Виктор Владимирович неловко умолк. Обнял генерала за плечи и повел к автобусу. Шли, почти равные в царстве старости – 59 лет и 82…
Через полтора года службы в Монголии Игорю и Коле Сахновскому одновременно дали перевод из Чойбалсана в Улан-Батор. После барака, кишевшего насекомыми, однокомнатная квартирка в «хрущевке» окнами на автопарк казалась раем. Кстати, с бараком этим была связана смешная история: маленький Вовка настолько привык к обилию клопов и тараканов в доме, что в Минске, войдя в квартиру, первым делом поинтересовался у деда: «Клопы есть? Тараканы есть?» Виктора Владимировича тогда чуть удар не хватил – о чем это внук, какие клопы?!..
Конечно, служба в Монголии – не сахар. Расквартированную там 39-ю армию офицеры между собой в шутку называли «смертницей» – в случае чего ей первой предстояло принять на себя удар китайских войск. На зиму семьи отправляли в Союз, и тогда наступала настоящая монгольская офицерская скука.
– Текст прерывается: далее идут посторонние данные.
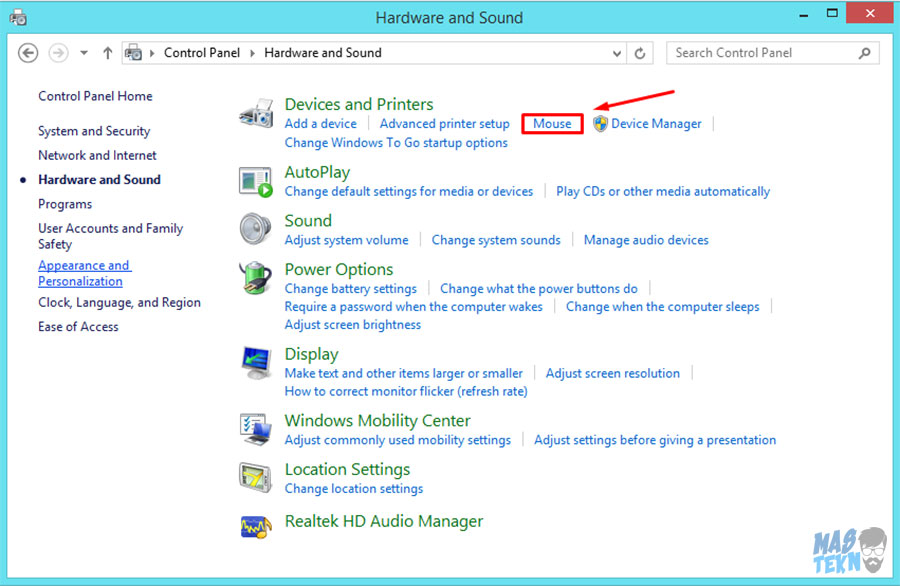Open the AutoPlay category icon
The width and height of the screenshot is (900, 586).
coord(256,181)
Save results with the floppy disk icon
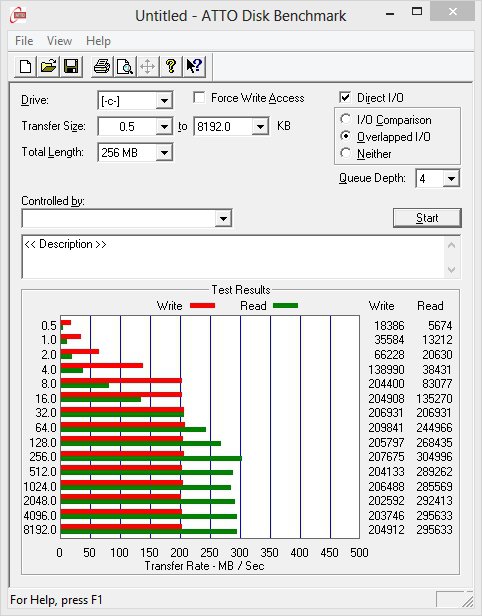The height and width of the screenshot is (616, 482). click(x=71, y=66)
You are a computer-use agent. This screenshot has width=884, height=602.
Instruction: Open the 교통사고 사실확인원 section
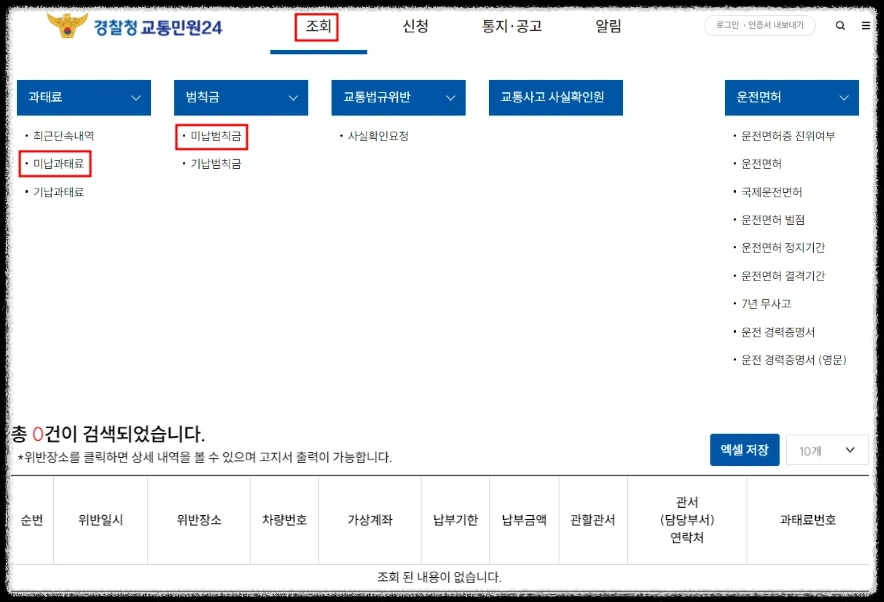click(x=555, y=97)
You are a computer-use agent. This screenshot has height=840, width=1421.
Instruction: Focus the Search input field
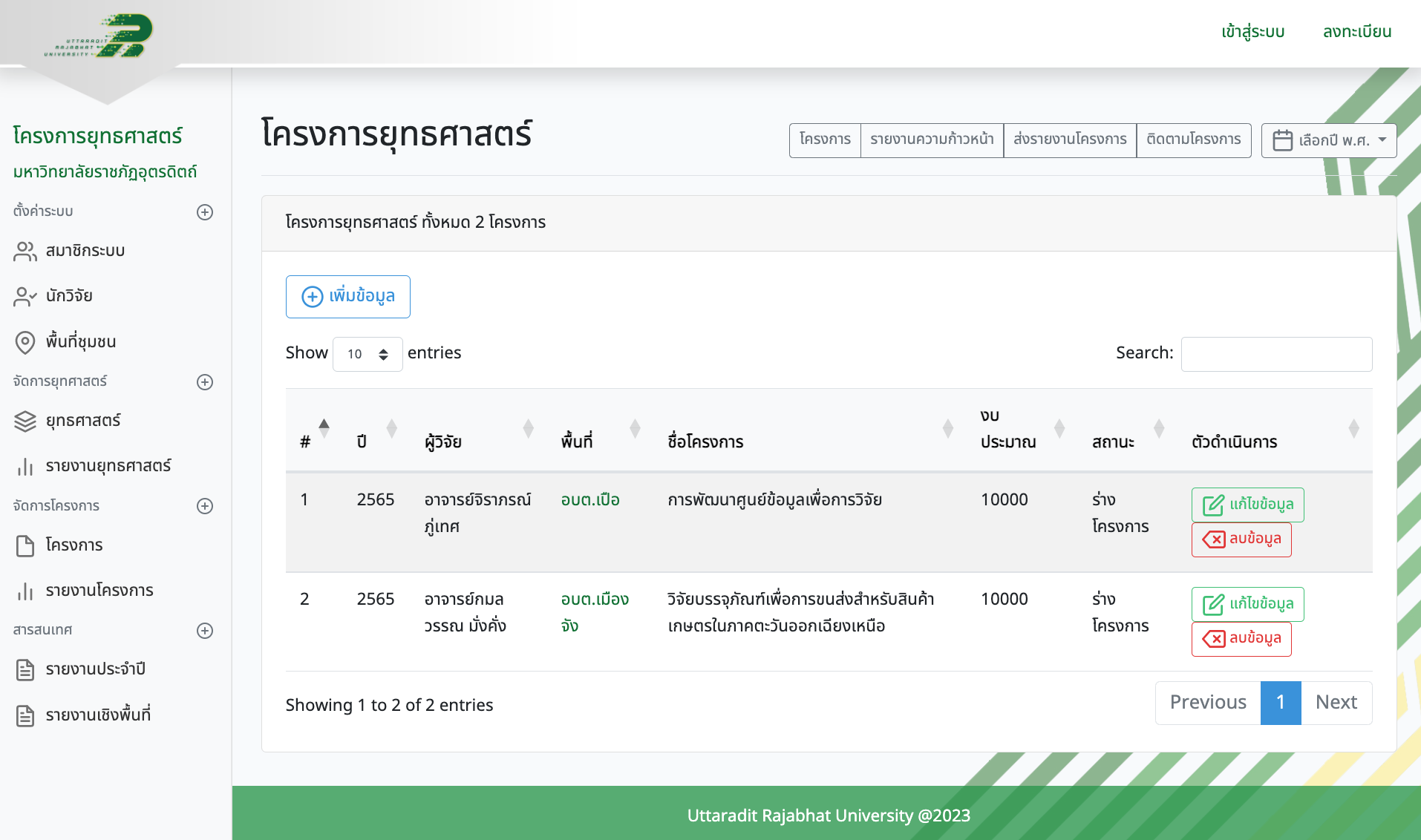click(x=1276, y=354)
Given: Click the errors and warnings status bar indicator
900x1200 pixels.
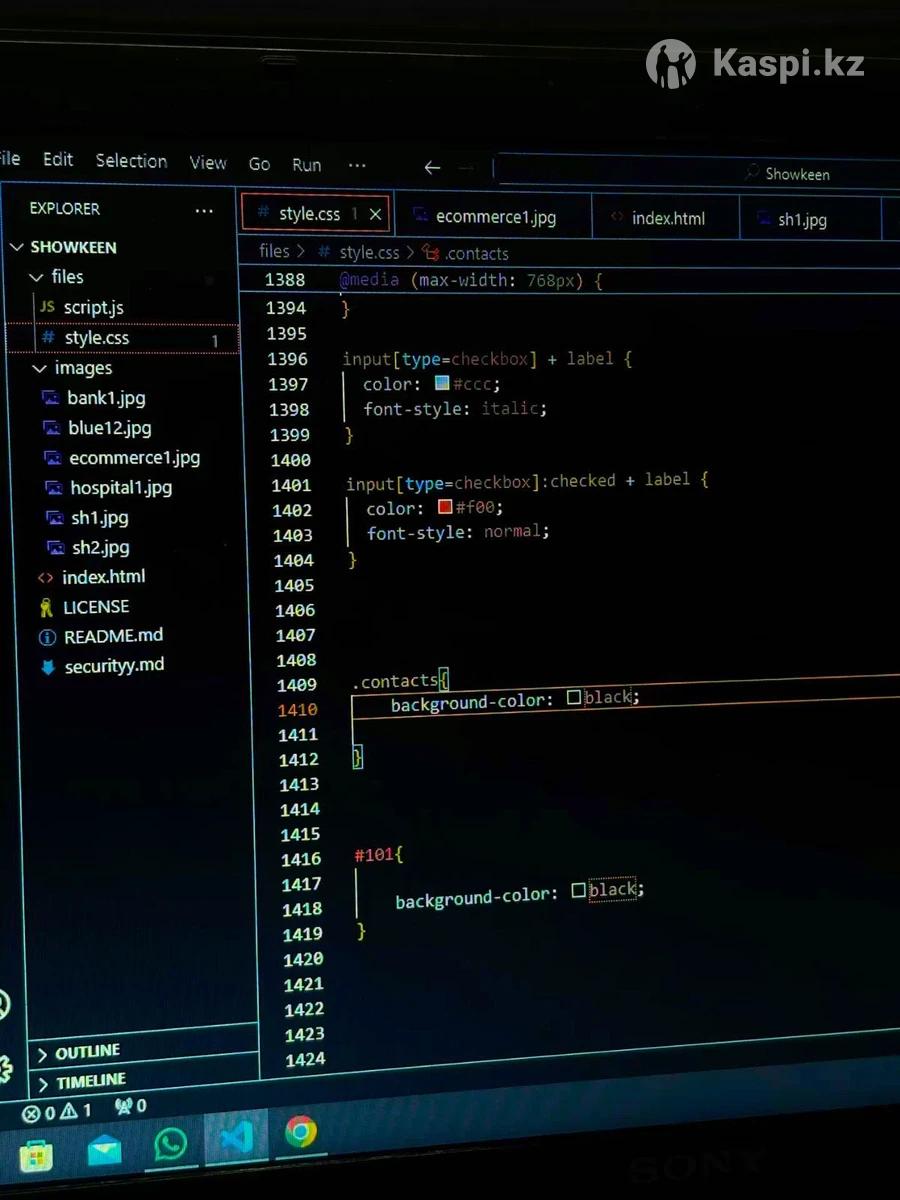Looking at the screenshot, I should (57, 1112).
Преферанс и водка, как тут еще развлечешься?.. Многие заводили домашних зверей, у Игоря это был кот – серый, ленивый, по имени Тоша, а Сахновский обзавелся лопоухой псиной. Одна радость была – когда приходил из Союза эшелон со свежей картошкой (в Монголии ее не водилось в принципе). Тут уж все забывали про водку и карты, в дело шли все рецепты, озвученные еще в «Девчатах» Тосей Кислицыной, – картошка жареная, отварная, пюре, картофель фри, картофель пай, котлеты картофельные, пирожки с картошкой… Разговлялись картошкой примерно неделю, потом надоедало. Игорю и Коле, как белорусам, доверяли драники, рецепт у них потом переписывали сослуживцы из разных частей Союза.